Verifying digital signatures

For free software distribution, PGP digital signatures are used primarily in three ways:

  • Signed commits or release tags in version control systems that support those (git does). To verify these, you use the version control tool.

  • Source and binary packages in distributions that are either signed directly or indirectly via a listing (a la Debian). To verify these, you use the distribution's tools. It probably happens automatically.

  • Release tarballs with detached signatures. These you need to verify manually. The command is gpg --verify foo.tar.xz.sig (see documentation for details).

Notice how GnuPG is usually used in the background already. You're a GnuPG user without knowing it.

Making digital signatures

When you want to release your own software, you should make a tarball and provide a "detached signature". This means the signature is in a separate file, not part of the tarball.

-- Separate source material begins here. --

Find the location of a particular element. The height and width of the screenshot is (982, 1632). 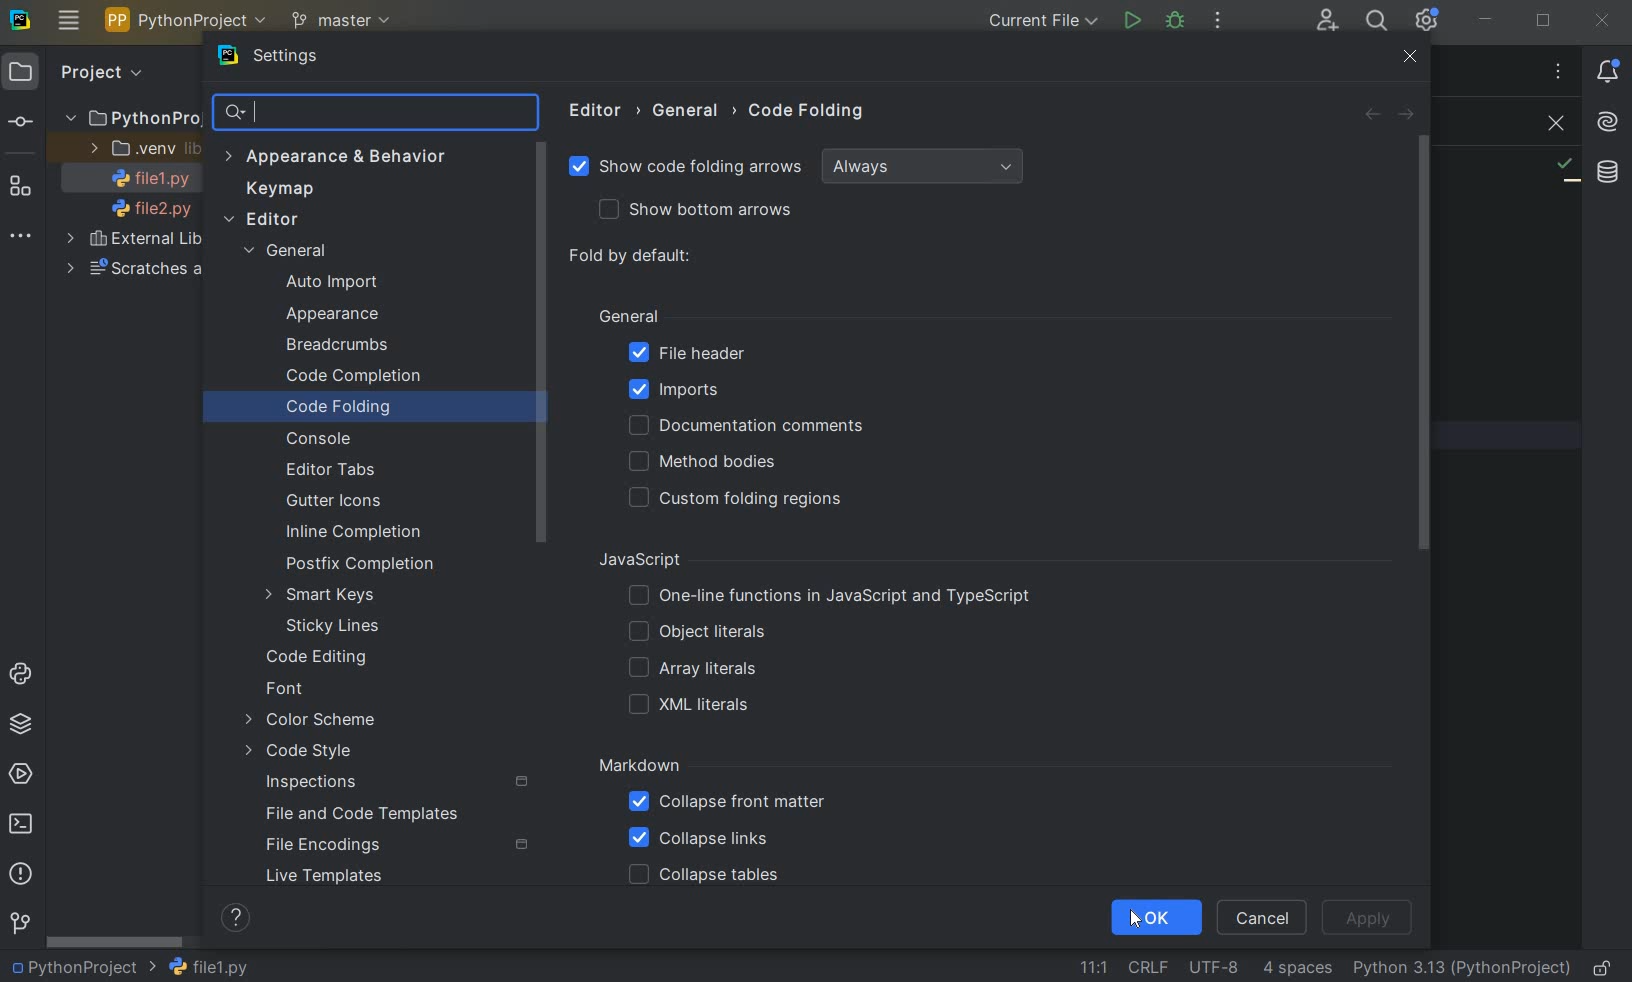

PROJECT NAME is located at coordinates (82, 968).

gpg --detach-sign foo.tar.xz

Then you publish both foo.tar.xz and foo.tar.xz.sig, and everyone will be happy.

On paranoia

Every time geeks discuss encryption of any form, they become paranoid. It is common for us to start worrying about the way our PGP secret keys are stored. After all, if the secret key is stolen, it can result in all your communications becoming public, and all your software releases to become untrustworthy.

Such worry is good, to a point. It's good to keep your private keys private. Very, very few people, however, need to worry about targeted attacks: if you think CIA and Mossad agents will be colliding in the night in your living room while looking for the hidden USB stick with your private keys, you should probably think again. Unless you're Edward Snowden. You need to do your own risk analysis and decide what your threats are. Be careful, but sensible.